Steering clear of the champagne lifestyle usually associated with jackpot winners, they have set up the Kathleen Graham Trust in Northern Ireland and the PFC Trust in Co Durham in the north-east of England, where they now live.

“In Ireland, where we both grew up, we formed the Kathleen Graham Trust in memory of my mother,” the Co Tyrone woman said.

“She died the year before we won, but she was the most generous person I knew, and would give away her last penny to help others.”

When the Covid-19 pandemic hit, the trust helped a project in Sion Mills delivering 9,6000 meals and contributed to a befriending service for those living alone in the Castlederg area.

The couple helped with supplies of PPE, bought new machines for a Co Derry sewing group to make the equipment, and donated to the Strabane Community Project and a Portrush charity to deliver food parcels.
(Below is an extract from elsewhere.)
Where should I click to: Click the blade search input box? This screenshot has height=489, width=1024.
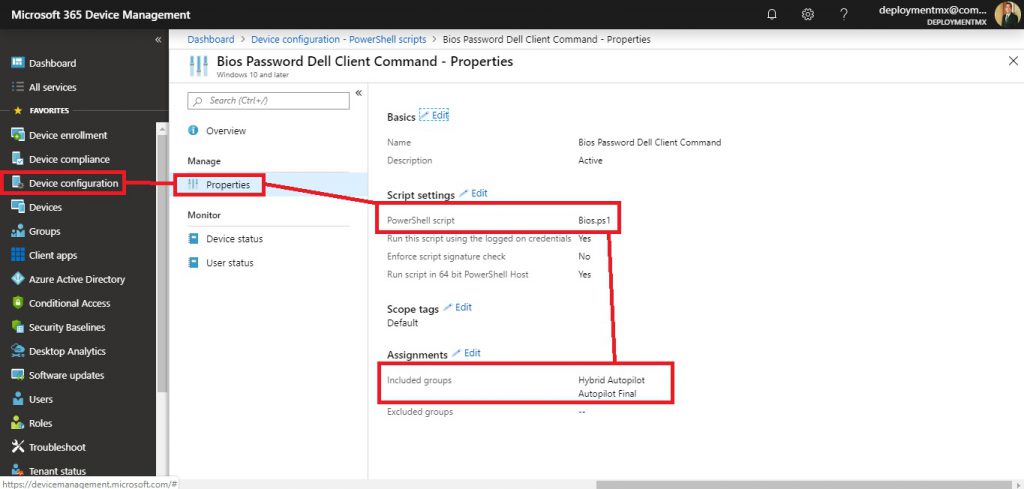[268, 100]
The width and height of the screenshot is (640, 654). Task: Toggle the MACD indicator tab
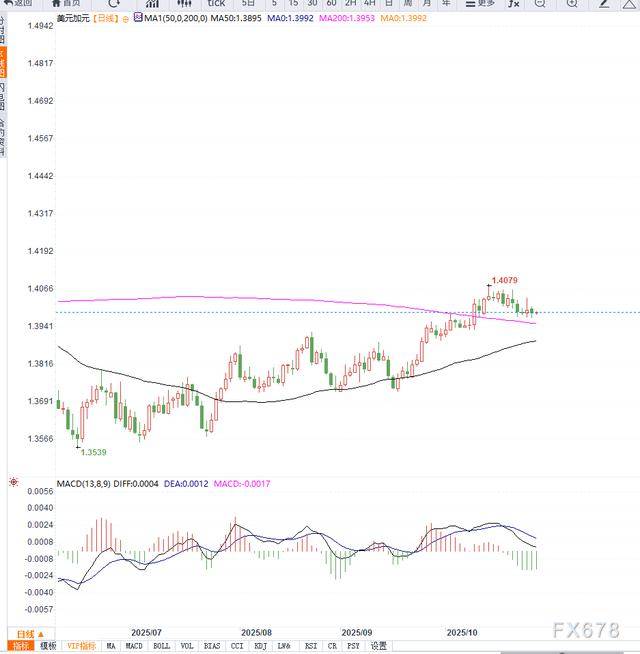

Toiletries and clothing have also been donated to the Mater and Altnagelvin hospitals.

And the couple have funded £50 thank-you vouchers for 150 frontline workers, provided laptops for vulnerable secondary school pupils and the Shankill Women’s Centre in Belfast and helped with a teddy bear’s picnic in Strabane for 400 families.

“The number of times I have cried my eyes out… it’s the response you get from people,” said Mrs Connolly.

“To be fair sometimes it’s just embarrassing, you kind of just want to get it over and done with and you don’t want to talk about it again.”

She said she wants to speak out to help draw attention to the good work being done by so many people during the pandemic.

“People need to be celebrated.

“Not me, not by any stretch of the imagination me, but by me talking I could draw attention to the fact that, actually, we’re a nation of heroes here.”

She told how she is “involved in every single decision” about the money.

“I keep telling Paddy to stop getting me involved in these businesses because I’m knackered, but apart from that, it’s just love and joy on a permanent basis – how could this be a burden.

“It’s like winning the lottery every day.”

Now living in a five-bedroom bungalow, set in five acres of land with a tennis court and swimming pool, Mrs Connolly said they had turned down options to move to a castle and a 15-bed stately home which came with a village.

“I found this house. It’s a very nice house, it’s a five-bedroom, brick-built house, the rooms are all a good size but it’s not a stately home, it’s not a mansion,” she said.

“We got a house with a room that has an office downstairs that I can change into a bedroom when I can’t get up the stairs any more as I am disabled with my leg.”

They also chose not to fly first class to New Zealand to visit their daughter, saying they could have helped a young couple pay off a mortgage with the ticket price – instead opting for the comforts of business class.

Asked about online scams using the couple’s name, with one recently offering a coronavirus relief donation, Mrs Connolly said: “I sort of take it personally.”

“Why in God’s name would you use my name and me trying to do as much good as I can with that money – it does hurt, it really does,” she said.

“While I am being very generous with my money I am being very generous to people that I know, to people I care about and to people they care about and to people recommended to me.

“I have never ever turned my back where there was a need that I came across my entire life.

“I always said that if I get to the gates of St Peter’s I will be able to put my hand on my heart and say ‘I did as little bad as I could and I did as much good as I could’ and that was long before I won the lottery.”